Directions for this task: Copy the data below word for word, from the first line to the last.

Exercise input:
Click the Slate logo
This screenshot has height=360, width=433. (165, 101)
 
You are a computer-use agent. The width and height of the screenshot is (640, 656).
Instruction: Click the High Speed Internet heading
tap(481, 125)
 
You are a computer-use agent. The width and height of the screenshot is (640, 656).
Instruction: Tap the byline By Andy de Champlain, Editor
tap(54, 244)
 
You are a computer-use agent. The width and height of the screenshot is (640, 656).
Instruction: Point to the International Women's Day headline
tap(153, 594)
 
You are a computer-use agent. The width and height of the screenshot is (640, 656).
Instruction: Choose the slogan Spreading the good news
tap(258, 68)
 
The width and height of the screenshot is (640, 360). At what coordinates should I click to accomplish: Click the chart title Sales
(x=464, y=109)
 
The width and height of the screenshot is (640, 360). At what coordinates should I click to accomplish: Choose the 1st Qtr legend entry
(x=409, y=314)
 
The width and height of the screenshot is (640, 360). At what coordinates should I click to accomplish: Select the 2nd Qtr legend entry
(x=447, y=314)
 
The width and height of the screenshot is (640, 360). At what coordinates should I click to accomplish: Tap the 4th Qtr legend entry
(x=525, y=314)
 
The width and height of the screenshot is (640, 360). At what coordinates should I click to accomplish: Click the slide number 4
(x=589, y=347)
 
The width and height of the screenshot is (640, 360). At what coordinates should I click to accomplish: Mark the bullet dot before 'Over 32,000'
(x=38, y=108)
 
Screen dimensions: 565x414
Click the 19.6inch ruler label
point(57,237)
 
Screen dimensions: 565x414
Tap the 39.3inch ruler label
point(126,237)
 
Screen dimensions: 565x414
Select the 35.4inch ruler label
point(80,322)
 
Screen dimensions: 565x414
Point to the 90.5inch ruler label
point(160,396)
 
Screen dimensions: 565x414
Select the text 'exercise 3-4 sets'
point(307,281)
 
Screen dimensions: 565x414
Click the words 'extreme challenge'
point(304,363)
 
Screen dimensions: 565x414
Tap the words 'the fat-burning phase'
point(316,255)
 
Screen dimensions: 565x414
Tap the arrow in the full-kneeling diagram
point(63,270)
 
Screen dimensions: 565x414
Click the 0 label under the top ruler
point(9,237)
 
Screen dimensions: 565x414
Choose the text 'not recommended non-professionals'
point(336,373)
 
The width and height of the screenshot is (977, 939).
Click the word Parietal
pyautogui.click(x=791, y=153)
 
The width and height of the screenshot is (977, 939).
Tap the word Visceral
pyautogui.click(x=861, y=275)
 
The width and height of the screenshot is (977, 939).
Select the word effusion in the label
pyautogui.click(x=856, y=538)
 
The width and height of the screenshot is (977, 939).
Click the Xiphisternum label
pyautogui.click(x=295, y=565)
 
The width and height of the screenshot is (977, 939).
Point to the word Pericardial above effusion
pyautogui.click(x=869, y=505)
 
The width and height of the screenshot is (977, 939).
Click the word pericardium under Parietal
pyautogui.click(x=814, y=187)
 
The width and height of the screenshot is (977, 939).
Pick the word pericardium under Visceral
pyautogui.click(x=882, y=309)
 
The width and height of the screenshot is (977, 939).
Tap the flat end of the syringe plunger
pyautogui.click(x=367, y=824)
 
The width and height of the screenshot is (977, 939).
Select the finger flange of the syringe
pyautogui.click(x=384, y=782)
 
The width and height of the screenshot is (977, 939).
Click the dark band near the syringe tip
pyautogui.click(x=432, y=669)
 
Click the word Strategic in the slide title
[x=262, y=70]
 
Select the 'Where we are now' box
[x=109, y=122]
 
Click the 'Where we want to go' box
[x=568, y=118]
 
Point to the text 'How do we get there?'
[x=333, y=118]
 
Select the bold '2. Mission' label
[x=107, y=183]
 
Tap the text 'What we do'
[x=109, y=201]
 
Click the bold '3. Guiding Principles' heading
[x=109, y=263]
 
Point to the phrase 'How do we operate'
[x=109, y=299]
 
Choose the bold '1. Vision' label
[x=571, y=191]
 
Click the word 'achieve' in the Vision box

Solution for this problem:
Click the Slate logo
This screenshot has height=360, width=433. (165, 101)
 
You are a computer-use agent. The width and height of the screenshot is (640, 656).
Instruction: Click the High Speed Internet heading
tap(481, 125)
 
You are a computer-use agent. The width and height of the screenshot is (640, 656).
Instruction: Tap the byline By Andy de Champlain, Editor
tap(54, 244)
 
You are a computer-use agent. The width and height of the screenshot is (640, 656).
Instruction: Point to the International Women's Day headline
tap(153, 594)
 
You are a computer-use agent. The width and height of the screenshot is (640, 656).
Instruction: Choose the slogan Spreading the good news
tap(258, 68)
 
The width and height of the screenshot is (640, 360). At what coordinates should I click to accomplish: Click the chart title Sales
(x=464, y=109)
 
The width and height of the screenshot is (640, 360). At what coordinates should I click to accomplish: Choose the 1st Qtr legend entry
(x=409, y=314)
 
The width and height of the screenshot is (640, 360). At what coordinates should I click to accomplish: Select the 2nd Qtr legend entry
(x=447, y=314)
 
The width and height of the screenshot is (640, 360). At what coordinates should I click to accomplish: Tap the 4th Qtr legend entry
(x=525, y=314)
 
The width and height of the screenshot is (640, 360). At what coordinates should I click to accomplish: Click the slide number 4
(x=589, y=347)
 
The width and height of the screenshot is (640, 360). At what coordinates should I click to accomplish: Mark the bullet dot before 'Over 32,000'
(x=38, y=108)
 
Screen dimensions: 565x414
Click the 19.6inch ruler label
point(57,237)
 
Screen dimensions: 565x414
Tap the 39.3inch ruler label
point(126,237)
 
Screen dimensions: 565x414
Select the 35.4inch ruler label
point(80,322)
 
Screen dimensions: 565x414
Point to the 90.5inch ruler label
point(160,396)
 
Screen dimensions: 565x414
Select the text 'exercise 3-4 sets'
point(307,281)
 
Screen dimensions: 565x414
Click the words 'extreme challenge'
point(304,363)
 
Screen dimensions: 565x414
Tap the words 'the fat-burning phase'
point(316,255)
 
Screen dimensions: 565x414
Tap the arrow in the full-kneeling diagram
point(63,270)
 
Screen dimensions: 565x414
Click the 0 label under the top ruler
point(9,237)
 
Screen dimensions: 565x414
Choose the text 'not recommended non-professionals'
point(336,373)
 
The width and height of the screenshot is (977, 939).
Click the word Parietal
pyautogui.click(x=791, y=153)
 
The width and height of the screenshot is (977, 939).
Tap the word Visceral
pyautogui.click(x=861, y=275)
 
The width and height of the screenshot is (977, 939).
Select the word effusion in the label
pyautogui.click(x=856, y=538)
 
The width and height of the screenshot is (977, 939).
Click the Xiphisternum label
pyautogui.click(x=295, y=565)
 
The width and height of the screenshot is (977, 939).
Point to the word Pericardial above effusion
pyautogui.click(x=869, y=505)
 
The width and height of the screenshot is (977, 939).
Click the word pericardium under Parietal
pyautogui.click(x=814, y=187)
 
The width and height of the screenshot is (977, 939).
Pick the word pericardium under Visceral
pyautogui.click(x=882, y=309)
 
The width and height of the screenshot is (977, 939).
Tap the flat end of the syringe plunger
pyautogui.click(x=367, y=824)
 
The width and height of the screenshot is (977, 939).
Select the finger flange of the syringe
pyautogui.click(x=384, y=782)
 
The width and height of the screenshot is (977, 939).
Click the dark band near the syringe tip
pyautogui.click(x=432, y=669)
 
Click the word Strategic in the slide title
[x=262, y=70]
 
Select the 'Where we are now' box
[x=109, y=122]
 
Click the 'Where we want to go' box
[x=568, y=118]
 
Point to the text 'How do we get there?'
[x=333, y=118]
 
Select the bold '2. Mission' label
[x=107, y=183]
 
Tap the text 'What we do'
[x=109, y=201]
 
Click the bold '3. Guiding Principles' heading
[x=109, y=263]
 
Point to the phrase 'How do we operate'
[x=109, y=299]
 
Choose the bold '1. Vision' label
[x=571, y=191]
 
Click the word 'achieve' in the Vision box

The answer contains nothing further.